I have seen several mentions of drinking Ensure to keep up your nutrition level. I love the taste, but it really upsets my digestive system. I am making trips to the bathroom for hours .Anyone else have this problem and is there anything else to try that would help for something HEALTHY to drink . My appetite is not the best.

He is beautiful, just when you have your wind blown out of you he should be your light at the end of it. Hang in there, we can do it!

Hi ritajean, and thanks for missing me.
I haven't felt much like posting lately.

My first chemo was kind of a fiasco, in a way. It went ok, but I found out that I wasn't supposed to be getting the A/C, and the Herceptin concurrently, like I did.
I did talk to my Onc's nurse and they are just going to give me the Adriamycin and Cytoxan now, for 3 more treatments, and then the Herceptin.
It gave me some doubts about my treatment, and especially since I talked to Case Manager (Insurance Co) and told her I never had any type of heart function tests before starting chemo.
She told me to ask for a MUGA and insist if I need to, to establish a baseline.
So, all that, coupled with the chemo after effects, have made me a little depressed, I think.
We'll see if things improve treatment-wise, next Wed.
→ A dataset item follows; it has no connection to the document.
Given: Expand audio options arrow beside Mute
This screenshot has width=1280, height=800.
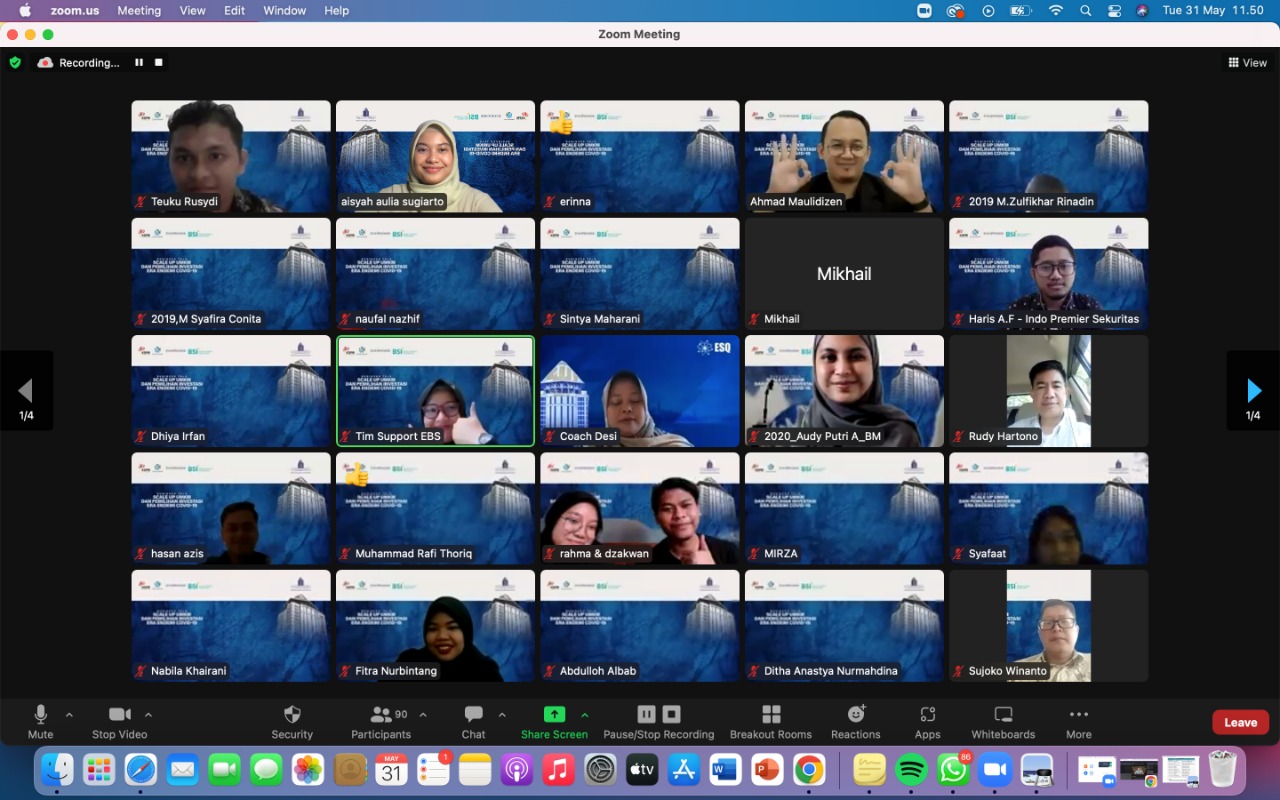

Oh my gosh Brenda, I can see why you'd be depressed. You were getting a double whammy!!!!

I hope they finally have it all straightened out now. If so, I think you'll probably do O.K. on Wednesday. Where are you having your treatments done at?

I'll be thinking about you this next week. Please check in after your treatment (if not before) and tell us how you are doing. Hang in there. You've have a rough start but I think it will get better for you.

Rita

Robertin.........you are so right! You are fighting and you are winning! Sometimes we just get a little battered during the fight but the victory is alway sweet.

Rita

Nandy, I got the ok to drink Slimfast Optima as a snack or when I don't feel I can eat anything else, as long as it isn't used for regular meal replacements. It tastes pretty good and is very thick and creamy. Also makes a good car snack.

Viddie I went out in my wig for the first time yesterday and no one seemed to notice, but knitted or velour hats are more comfortable and I don't feel self-conscious wearing those around. Right now stores are dumping the last of their winter goods and I've been able to pick up a bunch for a couple of bucks each.
Thanks for all the kind comments on the tiara, everyone. I do believe we each should have one. Try googling tiara and you will be amazed how many online companies sell them in all price ranges.- Skye

Hello everyone! I have been a follower of this site for about 1 month now. I haven't participated much, but I am amazed at the concern and kindness that you have for each other. I had my first A/C tx on 1/29, and will have the second on 2/19. I will have 4 treatments. Still have my hair, but figure about 3-4 more days. Why does that seem to be the worst thing?? Everyone says that once it comes out it really is not that hard to deal with. I never became sick, but I did take my meds. The worst was the headaches amd the awful taste in my mouth. I have no appetite and have to make myself eat. I know the next few tx will be worse for side effects, but I really feel I can do this. Thanks so much to all of you for your support----nandy---hugs to all of you !!!